• OBJECTIF DE L'EXERCICE: Résumez en deux phrases le texte de la page ci-dessous, s'il vous plaît.

═════ TEXTE DE LA PAGE

Pour autant, si l'on se fonde sur le nombre de mobilités entre l'administration et le secteur du conseil contrôlées actuellement par la HATVP au titre des articles L. 124-5 et L. 124-8 du CGFP, le nombre d'agents qui seraient concernés par l'extension du contrôle systématique de la HATVP serait vraisemblablement restreint .

En effet, entre février 2020 et janvier 2022, sur les 264 avis de reconversion professionnelle des agents publics rendus par la HATVP, seuls 7 concernaient des hauts fonctionnaires souhaitant rejoindre des cabinets de conseil (soit 2,7 %) ; sur les 573 avis de prénomination rendus sur la même période, 8 portaient sur des mobilités depuis les grands cabinets de conseil susceptibles de délivrer des prestations à l'État (soit 1,4 %) 88 ( * ) .

Dès lors, il peut être déduit de ces ordres de grandeur que le nombre d'agents qui sont aujourd'hui concernés à l'échelle de l'ensemble de la fonction publique, toutes catégories confondues, par une mobilité vers le secteur du conseil est relativement limité ; en conséquence, la charge de travail supplémentaire pour la HATVP qui découlerait de la dérogation introduite par l'article 16 ne nécessiterait probablement qu'un accroissement modéré des moyens de cette autorité.

══════════
═════ LIGNES AFFICHÉES

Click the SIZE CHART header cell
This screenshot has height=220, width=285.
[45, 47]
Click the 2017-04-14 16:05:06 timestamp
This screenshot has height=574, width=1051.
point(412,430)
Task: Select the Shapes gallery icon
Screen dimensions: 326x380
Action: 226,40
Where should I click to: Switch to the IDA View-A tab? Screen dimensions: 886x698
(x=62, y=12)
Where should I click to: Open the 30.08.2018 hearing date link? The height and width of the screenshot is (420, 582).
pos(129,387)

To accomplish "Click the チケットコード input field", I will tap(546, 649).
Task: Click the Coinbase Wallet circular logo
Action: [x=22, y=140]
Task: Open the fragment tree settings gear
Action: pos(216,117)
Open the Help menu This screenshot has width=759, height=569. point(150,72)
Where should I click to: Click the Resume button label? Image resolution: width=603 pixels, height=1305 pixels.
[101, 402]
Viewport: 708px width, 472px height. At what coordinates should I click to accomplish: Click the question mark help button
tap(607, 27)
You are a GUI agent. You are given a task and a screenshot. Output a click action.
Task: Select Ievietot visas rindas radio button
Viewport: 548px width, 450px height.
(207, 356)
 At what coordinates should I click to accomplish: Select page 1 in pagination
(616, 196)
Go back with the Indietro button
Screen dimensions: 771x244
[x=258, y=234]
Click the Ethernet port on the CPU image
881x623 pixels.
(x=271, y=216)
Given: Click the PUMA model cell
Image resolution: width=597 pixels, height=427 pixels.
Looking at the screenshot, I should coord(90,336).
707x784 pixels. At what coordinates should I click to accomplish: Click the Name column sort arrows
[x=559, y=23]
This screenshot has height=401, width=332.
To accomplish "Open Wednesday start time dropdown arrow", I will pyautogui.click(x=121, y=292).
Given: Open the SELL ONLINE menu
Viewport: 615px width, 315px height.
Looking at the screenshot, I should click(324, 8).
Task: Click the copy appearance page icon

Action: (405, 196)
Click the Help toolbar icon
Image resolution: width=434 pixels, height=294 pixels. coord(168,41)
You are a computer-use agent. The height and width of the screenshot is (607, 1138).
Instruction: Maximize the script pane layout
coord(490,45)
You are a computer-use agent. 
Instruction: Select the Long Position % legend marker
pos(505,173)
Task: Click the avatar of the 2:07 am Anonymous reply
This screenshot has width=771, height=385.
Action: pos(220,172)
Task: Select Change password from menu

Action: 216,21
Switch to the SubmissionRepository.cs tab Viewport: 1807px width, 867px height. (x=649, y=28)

══════════

• RÉSULTAT CI-DESSOUS: Entre février 2020 et janvier 2022, seuls 7 des 264 avis de reconversion professionnelle rendus par la HATVP concernaient des hauts fonctionnaires souhaitant rejoindre des cabinets de conseil, et 8 des 573 avis de prénomination portaient sur des mobilités depuis les grands cabinets de conseil. Le nombre d'agents concernés par l'extension du contrôle systématique de la HATVP serait donc vraisemblablement restreint, et la charge de travail supplémentaire découlant de l'article 16 ne nécessiterait probablement qu'un accroissement modéré des moyens de cette autorité.